> _Task requirements_:
- a) Transcribe the passage on monument restoration from "On the opposite" up to and including "(Viollet-le-Duc, 1990: 195).".
- b) Answer these questions using the passage on monument restoration:
(i) In what year was The seven lamps of architecture published?
(ii) Who is named as Ruskin's follower?
(iii) What did Ruskin first include in the same category as isolated buildings?

> _Text block_:

________________________

Along this path that was not always linear, theoretical and practical definitions for the treatment of monuments were proposed; they were progressively more detailed and ambitious. These definitions sought above all else, the physical maintenance of the monuments, whether in their original state or not.

Two texts produced during the 19th century, with diametrically opposite proposals, confirmed conservation as a science and defined the role of restorers at that time: The seven lamps of architecture by the English artist John Ruskin published in 1849, and the article “Restoration” by the French architect Eugène Viollet-le-Duc published in the Dictionnaire raisonné de l´architecture française du XIe au XVIe siècle from 1854 to 1868.

John Ruskin and William Morris, his follower, defended the nonintervention of monuments. In his chapter dedicated to the Lamp of Memory, Ruskin established that:

Neither the public, nor by those responsible for the care of public monuments, have understood the true meaning of the word restoration. It means the most total destruction a building can suffer: a destruction out of which no remains can be collected: a destruction accompanied by a false description of the thing destroyed. Do not let us deceive ourselves on this important matter; it is impossible, as impossible as raising the dead, to restore anything that has ever been great or beautiful in architecture. That which I have above insisted upon as the life of the whole, that spirit which is given only by the hand and eye of the workman, can never be recalled (Ruskin, 1849: 161).

Ruskin enriched the idea of “historical monument” by including the concept of domestic architecture and the continuity of urban fabric formed by the most humble buildings. He was the first to include urban ensembles in the same category as isolated buildings. By attributing a sacred dimension to human works, the monument acquired, from Ruskin’s perspective, a universality with no precedent. No matter which civilization or human group should be considered, there would always be a historic monument.

On the opposite end was Viollet-le-Duc, defender of interventions on the monuments. He affirmed at the beginning of his article “Restoration” that “Both the word and the thing are modern. To restore an edifice means neither to maintain it, nor to repair it, nor to rebuild it; it means to reestablish it to a finished state, which may, in fact, never have actually existed at any given time” (Viollet-le-Duc, 1990: 195).

For Viollet-le-Duc, restoration was a legitimate recreation, in which the technician searched for an ideal solution for each case, taking into account technical, stylistic and pragmatic criteria. It was hence possible: to search for its completion based on logic; to add new parts even if they never existed; to enable its conclusion and to reestablish a sense of completeness to the monument.

________________________

> _Dataset section_:
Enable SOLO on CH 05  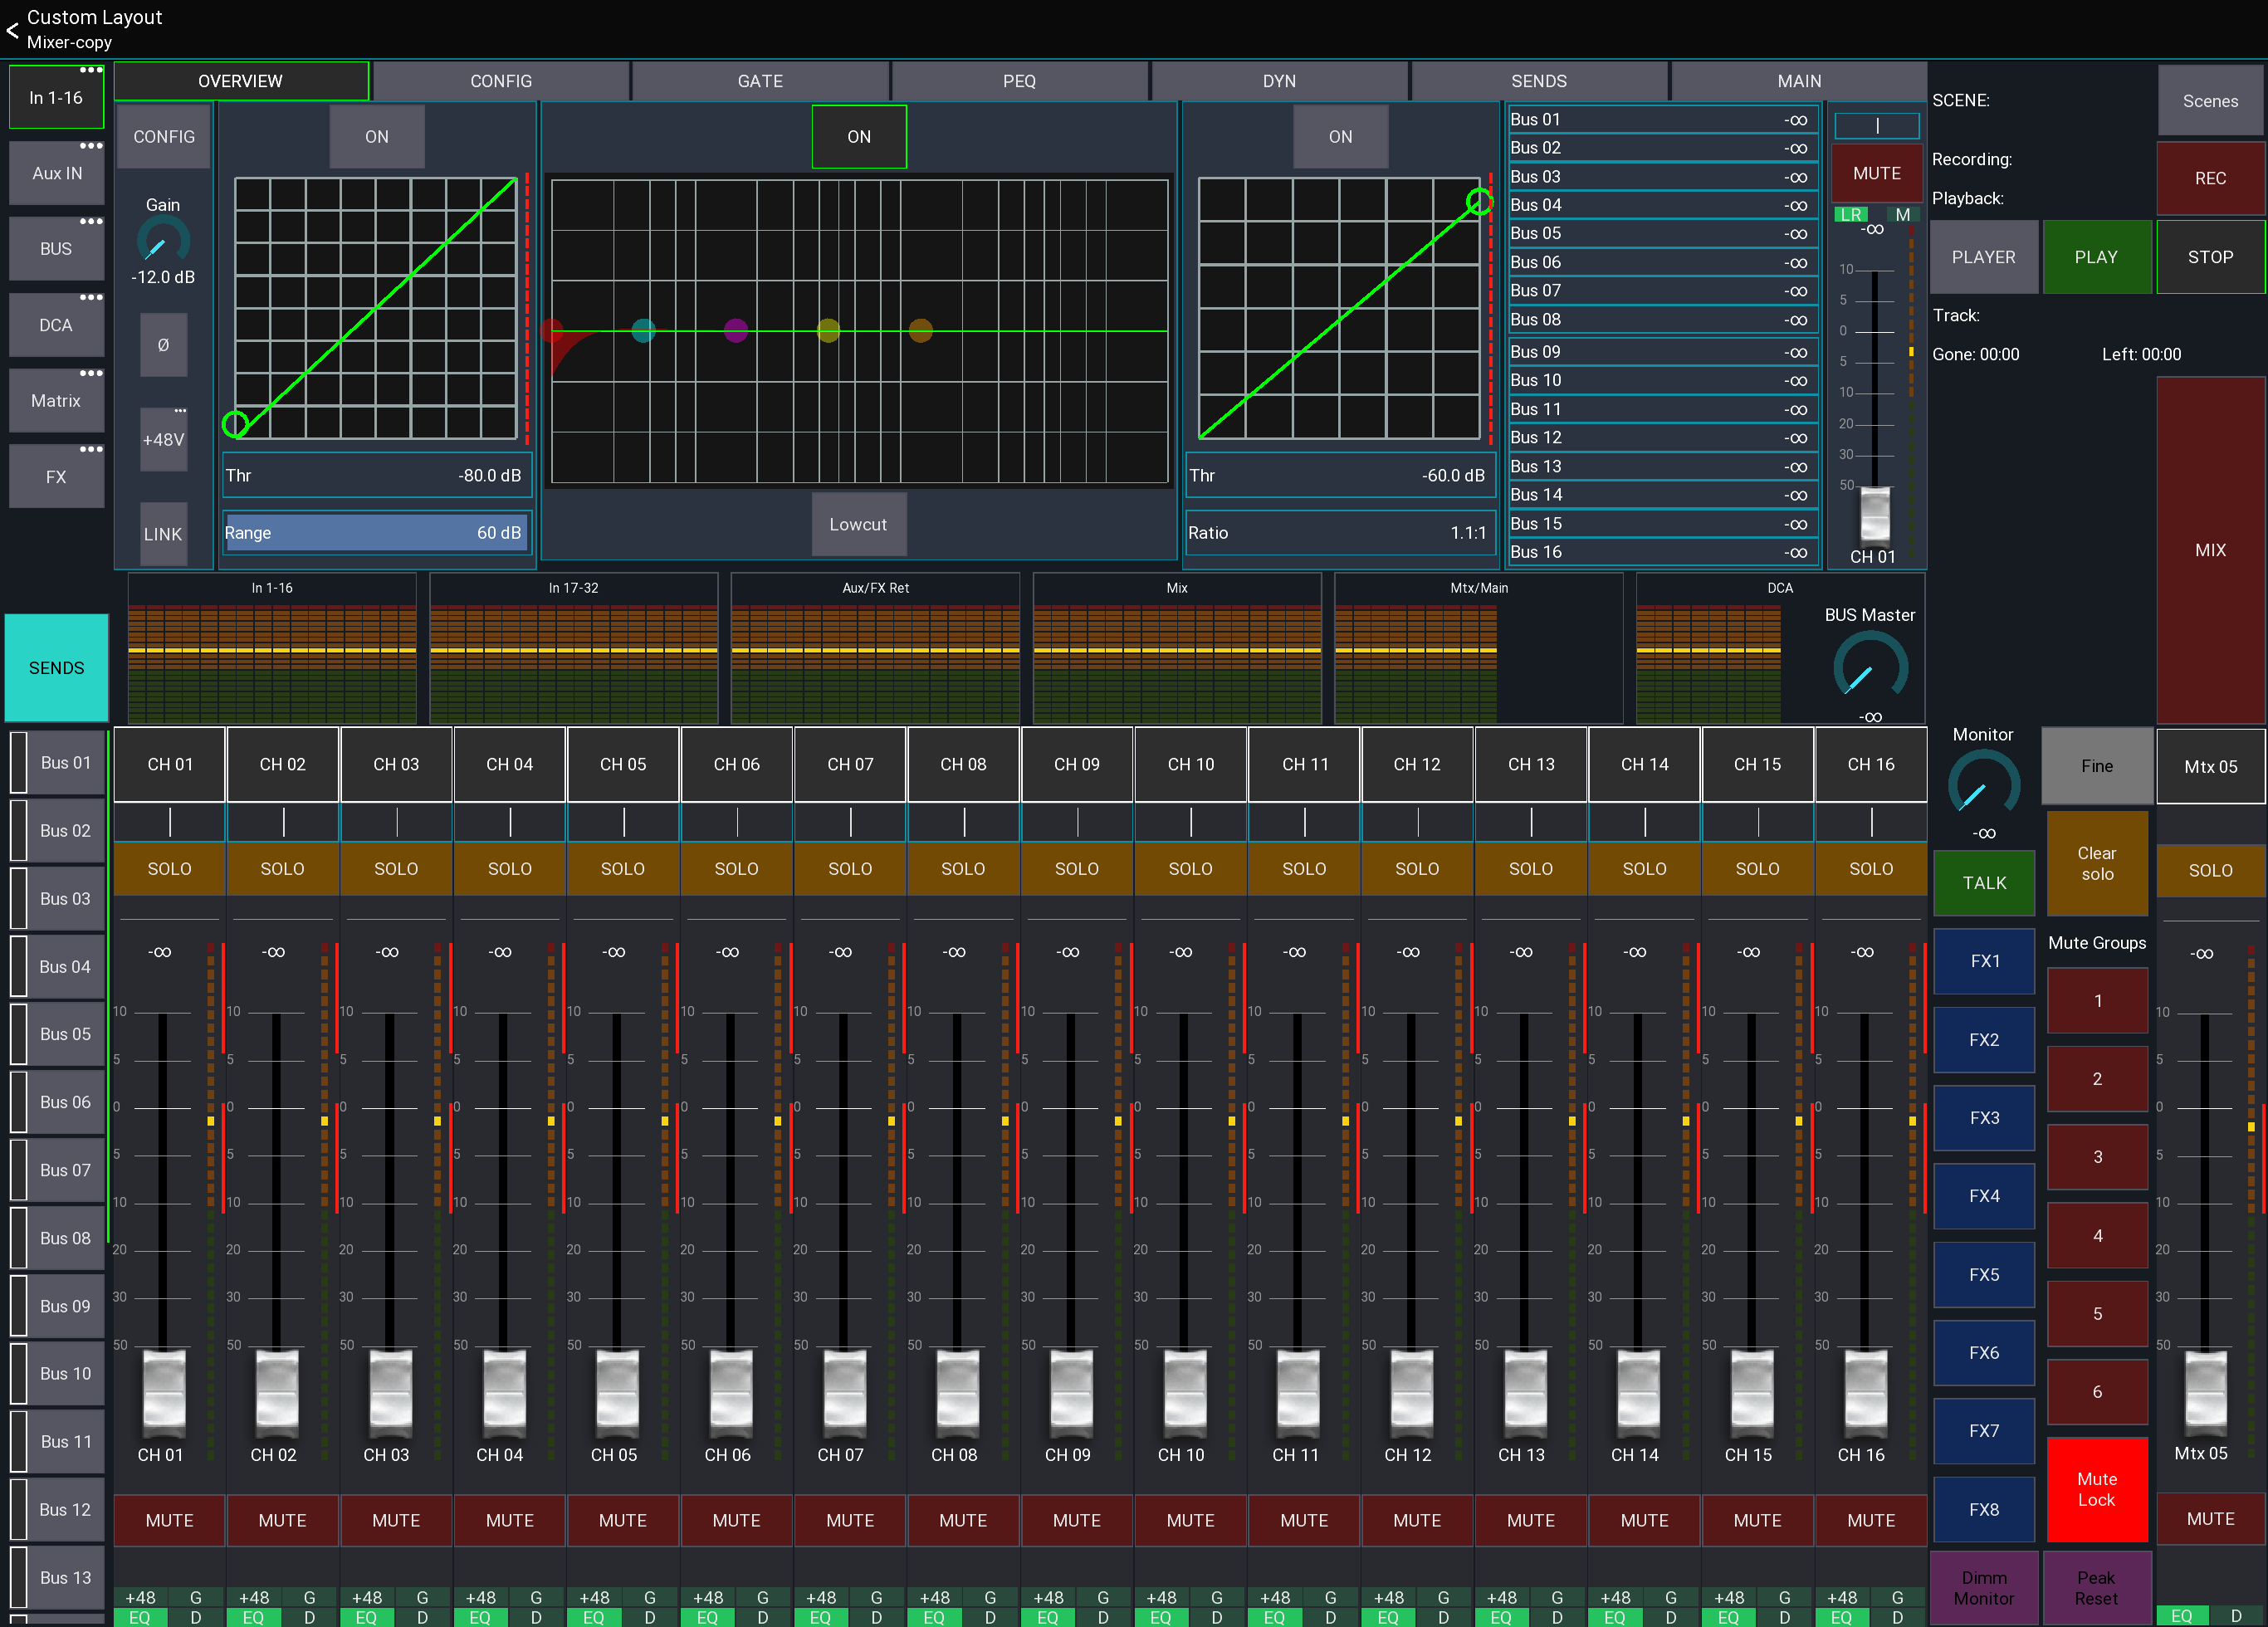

________________________

> _Solutions for each task_:
- a)
On the opposite end was Viollet-le-Duc, defender of interventions on the monuments. He affirmed at the beginning of his article “Restoration” that “Both the word and the thing are modern. To restore an edifice means neither to maintain it, nor to repair it, nor to rebuild it; it means to reestablish it to a finished state, which may, in fact, never have actually existed at any given time” (Viollet-le-Duc, 1990: 195).

- b)
(i) 1849
(ii) William Morris
(iii) Urban ensembles